⟨

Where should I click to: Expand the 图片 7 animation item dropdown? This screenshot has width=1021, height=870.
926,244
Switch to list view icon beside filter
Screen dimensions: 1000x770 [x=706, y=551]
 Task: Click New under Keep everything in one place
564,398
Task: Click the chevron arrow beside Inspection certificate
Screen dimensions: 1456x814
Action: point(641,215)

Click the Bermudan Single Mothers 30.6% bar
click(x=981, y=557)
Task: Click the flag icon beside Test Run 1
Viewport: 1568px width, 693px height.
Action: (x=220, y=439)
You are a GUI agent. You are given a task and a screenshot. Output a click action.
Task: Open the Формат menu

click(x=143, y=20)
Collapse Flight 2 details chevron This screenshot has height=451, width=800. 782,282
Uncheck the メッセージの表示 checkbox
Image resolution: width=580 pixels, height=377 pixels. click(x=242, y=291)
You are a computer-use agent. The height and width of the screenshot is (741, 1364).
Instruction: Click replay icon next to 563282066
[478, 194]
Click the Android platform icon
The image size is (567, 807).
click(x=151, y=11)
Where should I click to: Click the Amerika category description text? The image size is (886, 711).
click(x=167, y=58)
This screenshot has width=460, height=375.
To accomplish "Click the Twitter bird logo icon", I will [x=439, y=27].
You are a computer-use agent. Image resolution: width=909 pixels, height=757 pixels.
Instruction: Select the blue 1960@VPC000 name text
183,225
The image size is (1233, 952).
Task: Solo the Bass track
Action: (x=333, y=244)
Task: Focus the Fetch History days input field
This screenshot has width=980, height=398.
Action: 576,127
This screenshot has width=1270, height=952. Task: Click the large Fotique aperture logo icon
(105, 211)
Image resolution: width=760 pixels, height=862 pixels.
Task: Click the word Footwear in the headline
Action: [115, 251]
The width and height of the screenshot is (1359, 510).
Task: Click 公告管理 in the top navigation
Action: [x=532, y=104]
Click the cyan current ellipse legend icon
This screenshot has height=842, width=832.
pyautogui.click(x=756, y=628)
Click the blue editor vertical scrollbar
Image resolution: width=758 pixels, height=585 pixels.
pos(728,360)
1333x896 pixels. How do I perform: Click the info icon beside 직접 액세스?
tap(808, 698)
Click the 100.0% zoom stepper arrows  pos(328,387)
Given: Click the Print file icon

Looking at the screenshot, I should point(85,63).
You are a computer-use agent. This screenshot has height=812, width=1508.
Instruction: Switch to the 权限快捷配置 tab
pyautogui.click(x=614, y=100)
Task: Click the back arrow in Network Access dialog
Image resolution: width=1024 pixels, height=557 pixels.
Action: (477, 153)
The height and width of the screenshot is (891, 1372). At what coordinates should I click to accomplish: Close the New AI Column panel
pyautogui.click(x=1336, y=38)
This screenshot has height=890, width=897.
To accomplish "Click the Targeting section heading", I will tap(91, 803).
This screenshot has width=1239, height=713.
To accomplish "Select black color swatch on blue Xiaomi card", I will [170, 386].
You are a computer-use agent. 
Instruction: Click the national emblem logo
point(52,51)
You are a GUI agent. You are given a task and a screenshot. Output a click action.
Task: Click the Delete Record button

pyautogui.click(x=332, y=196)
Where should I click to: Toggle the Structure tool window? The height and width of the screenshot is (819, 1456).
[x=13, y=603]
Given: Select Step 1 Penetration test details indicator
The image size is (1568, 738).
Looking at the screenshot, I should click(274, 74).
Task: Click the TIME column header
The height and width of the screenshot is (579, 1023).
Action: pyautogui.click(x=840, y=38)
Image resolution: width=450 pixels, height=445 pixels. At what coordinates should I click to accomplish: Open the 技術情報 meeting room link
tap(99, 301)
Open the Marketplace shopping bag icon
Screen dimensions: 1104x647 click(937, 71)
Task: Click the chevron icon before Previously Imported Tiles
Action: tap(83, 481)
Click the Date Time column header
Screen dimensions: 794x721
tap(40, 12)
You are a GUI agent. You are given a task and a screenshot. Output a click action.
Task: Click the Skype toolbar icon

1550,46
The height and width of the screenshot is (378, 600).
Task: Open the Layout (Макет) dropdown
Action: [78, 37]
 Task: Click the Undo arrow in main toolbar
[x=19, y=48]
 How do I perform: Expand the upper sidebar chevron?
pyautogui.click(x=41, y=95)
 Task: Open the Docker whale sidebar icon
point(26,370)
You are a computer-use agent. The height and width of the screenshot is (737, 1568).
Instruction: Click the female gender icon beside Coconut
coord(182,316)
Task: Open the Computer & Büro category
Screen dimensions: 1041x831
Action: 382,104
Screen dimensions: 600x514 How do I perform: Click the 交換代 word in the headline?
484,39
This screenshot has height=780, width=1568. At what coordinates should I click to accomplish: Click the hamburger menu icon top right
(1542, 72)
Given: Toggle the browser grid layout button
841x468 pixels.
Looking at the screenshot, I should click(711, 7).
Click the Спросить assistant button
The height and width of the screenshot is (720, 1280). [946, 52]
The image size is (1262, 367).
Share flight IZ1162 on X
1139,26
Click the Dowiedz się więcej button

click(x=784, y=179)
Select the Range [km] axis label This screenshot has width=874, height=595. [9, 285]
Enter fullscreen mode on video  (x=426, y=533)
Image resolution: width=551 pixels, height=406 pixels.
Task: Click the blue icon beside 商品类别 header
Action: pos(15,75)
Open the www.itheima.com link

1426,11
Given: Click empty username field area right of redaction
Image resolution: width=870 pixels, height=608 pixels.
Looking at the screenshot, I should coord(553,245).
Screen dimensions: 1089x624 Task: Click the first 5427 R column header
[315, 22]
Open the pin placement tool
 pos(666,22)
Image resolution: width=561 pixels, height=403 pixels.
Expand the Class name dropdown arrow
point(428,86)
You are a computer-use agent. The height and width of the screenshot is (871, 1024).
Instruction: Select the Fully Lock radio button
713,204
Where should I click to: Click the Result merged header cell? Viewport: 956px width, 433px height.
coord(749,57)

⟩

◆ REQUIRED TASK:
Transcribe all of the records above word for word, keeping every line unchanged.

◆ RESULT FOR THIS EXERCISE:
Where should I click to: Expand the 图片 7 animation item dropdown? This screenshot has width=1021, height=870.
926,244
Switch to list view icon beside filter
Screen dimensions: 1000x770 [x=706, y=551]
 Task: Click New under Keep everything in one place
564,398
Task: Click the chevron arrow beside Inspection certificate
Screen dimensions: 1456x814
Action: point(641,215)

Click the Bermudan Single Mothers 30.6% bar
click(x=981, y=557)
Task: Click the flag icon beside Test Run 1
Viewport: 1568px width, 693px height.
Action: (x=220, y=439)
You are a GUI agent. You are given a task and a screenshot. Output a click action.
Task: Open the Формат menu

click(x=143, y=20)
Collapse Flight 2 details chevron This screenshot has height=451, width=800. 782,282
Uncheck the メッセージの表示 checkbox
Image resolution: width=580 pixels, height=377 pixels. click(x=242, y=291)
You are a computer-use agent. The height and width of the screenshot is (741, 1364).
Instruction: Click replay icon next to 563282066
[478, 194]
Click the Android platform icon
The image size is (567, 807).
click(x=151, y=11)
Where should I click to: Click the Amerika category description text? The image size is (886, 711).
click(x=167, y=58)
This screenshot has width=460, height=375.
To accomplish "Click the Twitter bird logo icon", I will [x=439, y=27].
You are a computer-use agent. Image resolution: width=909 pixels, height=757 pixels.
Instruction: Select the blue 1960@VPC000 name text
183,225
The image size is (1233, 952).
Task: Solo the Bass track
Action: (x=333, y=244)
Task: Focus the Fetch History days input field
This screenshot has width=980, height=398.
Action: 576,127
This screenshot has width=1270, height=952. Task: Click the large Fotique aperture logo icon
(105, 211)
Image resolution: width=760 pixels, height=862 pixels.
Task: Click the word Footwear in the headline
Action: [115, 251]
The width and height of the screenshot is (1359, 510).
Task: Click 公告管理 in the top navigation
Action: [x=532, y=104]
Click the cyan current ellipse legend icon
This screenshot has height=842, width=832.
pyautogui.click(x=756, y=628)
Click the blue editor vertical scrollbar
Image resolution: width=758 pixels, height=585 pixels.
pos(728,360)
1333x896 pixels. How do I perform: Click the info icon beside 직접 액세스?
tap(808, 698)
Click the 100.0% zoom stepper arrows  pos(328,387)
Given: Click the Print file icon

Looking at the screenshot, I should point(85,63).
You are a computer-use agent. This screenshot has height=812, width=1508.
Instruction: Switch to the 权限快捷配置 tab
pyautogui.click(x=614, y=100)
Task: Click the back arrow in Network Access dialog
Image resolution: width=1024 pixels, height=557 pixels.
Action: (477, 153)
The height and width of the screenshot is (891, 1372). At what coordinates should I click to accomplish: Close the New AI Column panel
pyautogui.click(x=1336, y=38)
This screenshot has height=890, width=897.
To accomplish "Click the Targeting section heading", I will tap(91, 803).
This screenshot has width=1239, height=713.
To accomplish "Select black color swatch on blue Xiaomi card", I will [170, 386].
You are a computer-use agent. 
Instruction: Click the national emblem logo
point(52,51)
You are a GUI agent. You are given a task and a screenshot. Output a click action.
Task: Click the Delete Record button

pyautogui.click(x=332, y=196)
Where should I click to: Toggle the Structure tool window? The height and width of the screenshot is (819, 1456).
[x=13, y=603]
Given: Select Step 1 Penetration test details indicator
The image size is (1568, 738).
Looking at the screenshot, I should click(274, 74).
Task: Click the TIME column header
The height and width of the screenshot is (579, 1023).
Action: pyautogui.click(x=840, y=38)
Image resolution: width=450 pixels, height=445 pixels. At what coordinates should I click to accomplish: Open the 技術情報 meeting room link
tap(99, 301)
Open the Marketplace shopping bag icon
Screen dimensions: 1104x647 click(937, 71)
Task: Click the chevron icon before Previously Imported Tiles
Action: tap(83, 481)
Click the Date Time column header
Screen dimensions: 794x721
tap(40, 12)
You are a GUI agent. You are given a task and a screenshot. Output a click action.
Task: Click the Skype toolbar icon

1550,46
The height and width of the screenshot is (378, 600).
Task: Open the Layout (Макет) dropdown
Action: [78, 37]
 Task: Click the Undo arrow in main toolbar
[x=19, y=48]
 How do I perform: Expand the upper sidebar chevron?
pyautogui.click(x=41, y=95)
 Task: Open the Docker whale sidebar icon
point(26,370)
You are a computer-use agent. The height and width of the screenshot is (737, 1568).
Instruction: Click the female gender icon beside Coconut
coord(182,316)
Task: Open the Computer & Büro category
Screen dimensions: 1041x831
Action: 382,104
Screen dimensions: 600x514 How do I perform: Click the 交換代 word in the headline?
484,39
This screenshot has height=780, width=1568. At what coordinates should I click to accomplish: Click the hamburger menu icon top right
(1542, 72)
Given: Toggle the browser grid layout button
841x468 pixels.
Looking at the screenshot, I should click(711, 7).
Click the Спросить assistant button
The height and width of the screenshot is (720, 1280). [946, 52]
The image size is (1262, 367).
Share flight IZ1162 on X
1139,26
Click the Dowiedz się więcej button

click(x=784, y=179)
Select the Range [km] axis label This screenshot has width=874, height=595. [9, 285]
Enter fullscreen mode on video  (x=426, y=533)
Image resolution: width=551 pixels, height=406 pixels.
Task: Click the blue icon beside 商品类别 header
Action: pos(15,75)
Open the www.itheima.com link

1426,11
Given: Click empty username field area right of redaction
Image resolution: width=870 pixels, height=608 pixels.
Looking at the screenshot, I should coord(553,245).
Screen dimensions: 1089x624 Task: Click the first 5427 R column header
[315, 22]
Open the pin placement tool
 pos(666,22)
Image resolution: width=561 pixels, height=403 pixels.
Expand the Class name dropdown arrow
point(428,86)
You are a computer-use agent. The height and width of the screenshot is (871, 1024).
Instruction: Select the Fully Lock radio button
713,204
Where should I click to: Click the Result merged header cell? Viewport: 956px width, 433px height.
coord(749,57)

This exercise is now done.